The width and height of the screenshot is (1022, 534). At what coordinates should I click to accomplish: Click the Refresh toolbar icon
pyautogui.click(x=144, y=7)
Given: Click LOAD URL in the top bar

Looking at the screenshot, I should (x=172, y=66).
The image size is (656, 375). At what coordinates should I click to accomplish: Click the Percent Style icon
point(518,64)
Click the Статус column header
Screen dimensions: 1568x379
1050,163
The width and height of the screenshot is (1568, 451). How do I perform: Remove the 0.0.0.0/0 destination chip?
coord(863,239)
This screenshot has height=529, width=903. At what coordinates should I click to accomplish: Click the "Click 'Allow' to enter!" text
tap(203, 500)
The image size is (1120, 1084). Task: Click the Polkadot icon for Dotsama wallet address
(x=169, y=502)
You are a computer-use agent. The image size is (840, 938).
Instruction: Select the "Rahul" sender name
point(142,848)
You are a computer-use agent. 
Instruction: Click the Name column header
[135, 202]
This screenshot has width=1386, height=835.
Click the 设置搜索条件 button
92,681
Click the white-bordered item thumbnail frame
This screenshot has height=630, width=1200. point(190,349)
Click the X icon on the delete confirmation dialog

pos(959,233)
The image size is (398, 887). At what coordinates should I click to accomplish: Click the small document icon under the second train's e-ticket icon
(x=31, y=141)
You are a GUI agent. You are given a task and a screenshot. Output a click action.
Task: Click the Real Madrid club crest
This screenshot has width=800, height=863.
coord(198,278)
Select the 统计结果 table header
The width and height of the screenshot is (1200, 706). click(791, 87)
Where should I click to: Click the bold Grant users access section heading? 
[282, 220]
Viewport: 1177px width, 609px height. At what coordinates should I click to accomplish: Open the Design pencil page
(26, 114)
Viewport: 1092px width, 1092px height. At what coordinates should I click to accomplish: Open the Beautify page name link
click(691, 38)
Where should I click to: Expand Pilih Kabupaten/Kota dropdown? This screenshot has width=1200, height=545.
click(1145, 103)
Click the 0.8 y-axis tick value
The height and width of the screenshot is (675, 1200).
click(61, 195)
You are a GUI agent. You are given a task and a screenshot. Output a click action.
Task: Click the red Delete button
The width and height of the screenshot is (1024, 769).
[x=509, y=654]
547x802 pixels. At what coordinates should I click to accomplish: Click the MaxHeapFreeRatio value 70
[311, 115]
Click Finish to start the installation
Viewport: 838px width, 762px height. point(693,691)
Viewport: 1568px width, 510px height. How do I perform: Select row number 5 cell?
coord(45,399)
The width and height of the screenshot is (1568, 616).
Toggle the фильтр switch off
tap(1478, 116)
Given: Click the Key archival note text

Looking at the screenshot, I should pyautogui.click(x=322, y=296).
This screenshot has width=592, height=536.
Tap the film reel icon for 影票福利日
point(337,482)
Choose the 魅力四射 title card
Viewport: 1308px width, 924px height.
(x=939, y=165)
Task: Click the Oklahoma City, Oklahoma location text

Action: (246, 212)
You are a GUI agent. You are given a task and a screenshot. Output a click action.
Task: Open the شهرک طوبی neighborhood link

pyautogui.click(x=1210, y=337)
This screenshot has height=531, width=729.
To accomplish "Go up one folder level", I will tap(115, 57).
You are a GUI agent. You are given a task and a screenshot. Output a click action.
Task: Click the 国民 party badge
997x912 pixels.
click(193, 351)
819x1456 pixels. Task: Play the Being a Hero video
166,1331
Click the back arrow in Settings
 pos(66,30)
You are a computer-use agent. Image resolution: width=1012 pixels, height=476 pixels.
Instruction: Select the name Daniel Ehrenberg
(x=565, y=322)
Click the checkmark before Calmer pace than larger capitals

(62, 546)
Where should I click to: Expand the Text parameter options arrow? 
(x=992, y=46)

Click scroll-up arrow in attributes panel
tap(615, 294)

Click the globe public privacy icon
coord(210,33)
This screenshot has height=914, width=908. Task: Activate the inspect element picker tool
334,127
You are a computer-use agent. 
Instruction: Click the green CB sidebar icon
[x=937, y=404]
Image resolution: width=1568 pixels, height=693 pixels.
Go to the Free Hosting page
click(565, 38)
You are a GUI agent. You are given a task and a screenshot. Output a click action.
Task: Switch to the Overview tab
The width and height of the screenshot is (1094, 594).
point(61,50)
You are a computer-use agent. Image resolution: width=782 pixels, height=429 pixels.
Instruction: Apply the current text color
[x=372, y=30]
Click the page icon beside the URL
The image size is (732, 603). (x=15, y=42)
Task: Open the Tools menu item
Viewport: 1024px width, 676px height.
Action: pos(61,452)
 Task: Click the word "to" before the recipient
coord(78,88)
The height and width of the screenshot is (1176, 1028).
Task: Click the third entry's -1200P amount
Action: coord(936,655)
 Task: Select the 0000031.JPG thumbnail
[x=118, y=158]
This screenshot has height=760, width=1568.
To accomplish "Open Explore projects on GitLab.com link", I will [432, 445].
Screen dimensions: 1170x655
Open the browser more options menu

> **About this task**
Reprint the whole listing above exactly.

> **Finished task**
The width and height of the screenshot is (1022, 534). At what coordinates should I click to accomplish: Click the Refresh toolbar icon
pyautogui.click(x=144, y=7)
Given: Click LOAD URL in the top bar

Looking at the screenshot, I should (x=172, y=66).
The image size is (656, 375). At what coordinates should I click to accomplish: Click the Percent Style icon
point(518,64)
Click the Статус column header
Screen dimensions: 1568x379
1050,163
The width and height of the screenshot is (1568, 451). How do I perform: Remove the 0.0.0.0/0 destination chip?
coord(863,239)
This screenshot has height=529, width=903. At what coordinates should I click to accomplish: Click the "Click 'Allow' to enter!" text
tap(203, 500)
The image size is (1120, 1084). Task: Click the Polkadot icon for Dotsama wallet address
(x=169, y=502)
You are a computer-use agent. The image size is (840, 938).
Instruction: Select the "Rahul" sender name
point(142,848)
You are a computer-use agent. 
Instruction: Click the Name column header
[135, 202]
This screenshot has width=1386, height=835.
Click the 设置搜索条件 button
92,681
Click the white-bordered item thumbnail frame
This screenshot has height=630, width=1200. point(190,349)
Click the X icon on the delete confirmation dialog

pos(959,233)
The image size is (398, 887). At what coordinates should I click to accomplish: Click the small document icon under the second train's e-ticket icon
(x=31, y=141)
You are a GUI agent. You are given a task and a screenshot. Output a click action.
Task: Click the Real Madrid club crest
This screenshot has width=800, height=863.
coord(198,278)
Select the 统计结果 table header
The width and height of the screenshot is (1200, 706). click(791, 87)
Where should I click to: Click the bold Grant users access section heading? 
[282, 220]
Viewport: 1177px width, 609px height. At what coordinates should I click to accomplish: Open the Design pencil page
(26, 114)
Viewport: 1092px width, 1092px height. At what coordinates should I click to accomplish: Open the Beautify page name link
click(691, 38)
Where should I click to: Expand Pilih Kabupaten/Kota dropdown? This screenshot has width=1200, height=545.
click(1145, 103)
Click the 0.8 y-axis tick value
The height and width of the screenshot is (675, 1200).
click(61, 195)
You are a GUI agent. You are given a task and a screenshot. Output a click action.
Task: Click the red Delete button
The width and height of the screenshot is (1024, 769).
[x=509, y=654]
547x802 pixels. At what coordinates should I click to accomplish: Click the MaxHeapFreeRatio value 70
[311, 115]
Click Finish to start the installation
Viewport: 838px width, 762px height. point(693,691)
Viewport: 1568px width, 510px height. How do I perform: Select row number 5 cell?
coord(45,399)
The width and height of the screenshot is (1568, 616).
Toggle the фильтр switch off
tap(1478, 116)
Given: Click the Key archival note text

Looking at the screenshot, I should pyautogui.click(x=322, y=296).
This screenshot has width=592, height=536.
Tap the film reel icon for 影票福利日
point(337,482)
Choose the 魅力四射 title card
Viewport: 1308px width, 924px height.
(x=939, y=165)
Task: Click the Oklahoma City, Oklahoma location text

Action: (246, 212)
You are a GUI agent. You are given a task and a screenshot. Output a click action.
Task: Open the شهرک طوبی neighborhood link

pyautogui.click(x=1210, y=337)
This screenshot has height=531, width=729.
To accomplish "Go up one folder level", I will tap(115, 57).
You are a GUI agent. You are given a task and a screenshot. Output a click action.
Task: Click the 国民 party badge
997x912 pixels.
click(193, 351)
819x1456 pixels. Task: Play the Being a Hero video
166,1331
Click the back arrow in Settings
 pos(66,30)
You are a computer-use agent. Image resolution: width=1012 pixels, height=476 pixels.
Instruction: Select the name Daniel Ehrenberg
(x=565, y=322)
Click the checkmark before Calmer pace than larger capitals

(62, 546)
Where should I click to: Expand the Text parameter options arrow? 
(x=992, y=46)

Click scroll-up arrow in attributes panel
tap(615, 294)

Click the globe public privacy icon
coord(210,33)
This screenshot has height=914, width=908. Task: Activate the inspect element picker tool
334,127
You are a computer-use agent. 
Instruction: Click the green CB sidebar icon
[x=937, y=404]
Image resolution: width=1568 pixels, height=693 pixels.
Go to the Free Hosting page
click(565, 38)
You are a GUI agent. You are given a task and a screenshot. Output a click action.
Task: Switch to the Overview tab
The width and height of the screenshot is (1094, 594).
point(61,50)
You are a computer-use agent. Image resolution: width=782 pixels, height=429 pixels.
Instruction: Apply the current text color
[x=372, y=30]
Click the page icon beside the URL
The image size is (732, 603). (x=15, y=42)
Task: Open the Tools menu item
Viewport: 1024px width, 676px height.
Action: pos(61,452)
 Task: Click the word "to" before the recipient
coord(78,88)
The height and width of the screenshot is (1176, 1028).
Task: Click the third entry's -1200P amount
Action: coord(936,655)
 Task: Select the 0000031.JPG thumbnail
[x=118, y=158]
This screenshot has height=760, width=1568.
To accomplish "Open Explore projects on GitLab.com link", I will [432, 445].
Screen dimensions: 1170x655
Open the browser more options menu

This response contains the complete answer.